The new Act gives the government unprecedented and widespread powers. Along with some 'secondary legislation' measures enacted just before, it gives powers to a range of state officials and the police to close premises, stop events, restrict or close transport networks, enforce 'social distancing', order isolation, detain people, and much else.
It also provides power to close the UK borders.
Many of the temporary measures to protect the health of workers and their families, and save lives, will be widely supported, despite the limits on freedoms and rights. The Act also includes measures such as allowing recently retired NHS staff to return to work without any loss of pension rights.
But there are powers in the Act which could potentially impact badly on the health of sections of the population. For instance, it gives councils the power to downgrade care for the disabled and the elderly.
In addition, there are measures which could be misused. For example, it will be more straightforward for doctors to be able to certify a death without actually seeing the deceased person; and the signature of only one doctor rather than two will be necessary to section someone on mental health grounds.

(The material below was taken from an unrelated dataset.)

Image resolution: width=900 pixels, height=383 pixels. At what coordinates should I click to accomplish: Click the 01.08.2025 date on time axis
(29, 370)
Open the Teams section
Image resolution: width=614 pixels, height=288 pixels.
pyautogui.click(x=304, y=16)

It was for reasons like these that even some Tory MPs expressed disquiet. A Kent Tory MP, Tom Tugendhat, argued that some of the powers could be used in a "malicious fashion". The criticisms led the government to promise a six-monthly 'review' of the measures - which have been legislated to remain in force for two years!
Why two years, when the top health representatives are saying that special measures will be necessary for six months? The trade union movement needs to be on guard for the many possible ways the Act could be used against workers' interests.
The foremost aim of capitalist governments is not protecting people's lives and health but defending the interests of big business and the super-rich. With the economy plummeting, sharp and major battles lie ahead over who will pay the price of the crisis - battles in which the government will seek to use laws and the justice system against workers' struggles.
The new legislation could also be used against other democratic rights, such as the regular holding of elections in which political representatives can be removed.
The Tory government can't be trusted to make decisions on these issues in the interests of working-class people.
The trade unions and working people need to fight for the right to be able to check and veto all emergency measures - and assess and control the way they are used. This is the only way to ensure they are used solely to safeguard the health and other interests of the overwhelming majority in society.